§ **Keterangan Tugas**
Dalam kutipan tentang najisnya anjing, apa yang disepakati para ulama?

------ Kutipan Dokumen

Hukum Fiqih Tentang Najisnya Anjing dari Lintas Madzhab


Benang merah Dasi - Fiqih bab najis [tentang najiznya anjing]

Fiqih bab Najis
Hallo Benang
081384451265


PERTANYAAN
BAGAIMANA HUKUMNYA ANJING DARI LINTAS MADZAB ? [Fiqih pem-banding]

JAWABAN
Sebelum lebih jauh menjawab, kita sepakati terlebih dahulu duduk masalahnya. Para ulama sepakat bahwa air liur anjing itu hukumnya najis. Namun mereka agak berbeda ketika menyebutkan apakah kalau air liuarnya najis, lantas tubuhnya juga najis.

------------
------ Bahan

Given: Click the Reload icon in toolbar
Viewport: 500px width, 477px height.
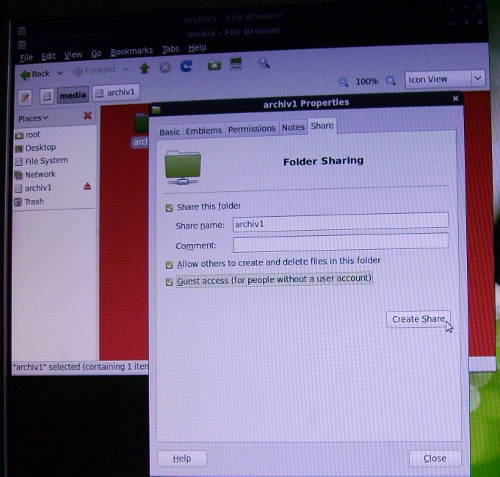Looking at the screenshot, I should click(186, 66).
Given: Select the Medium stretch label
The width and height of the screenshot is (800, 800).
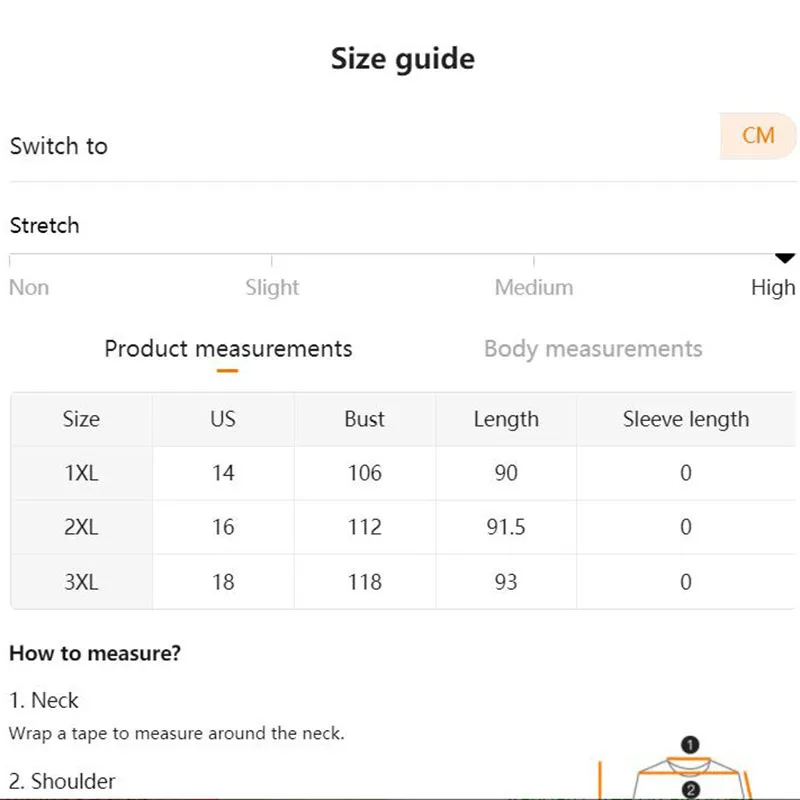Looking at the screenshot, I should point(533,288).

------------
------ Bahan

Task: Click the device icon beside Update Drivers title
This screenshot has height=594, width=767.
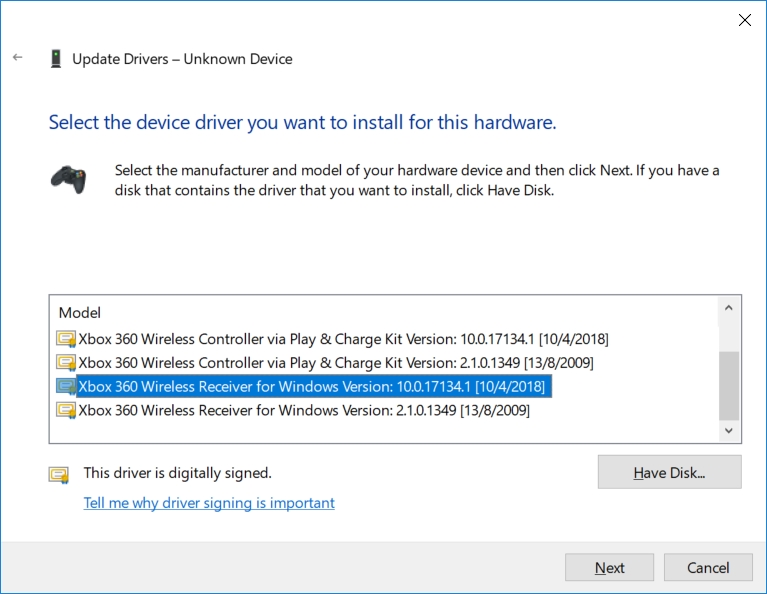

------------

§ **Hasil Tugas**
Para ulama sepakat bahwa air liur anjing hukumnya najis.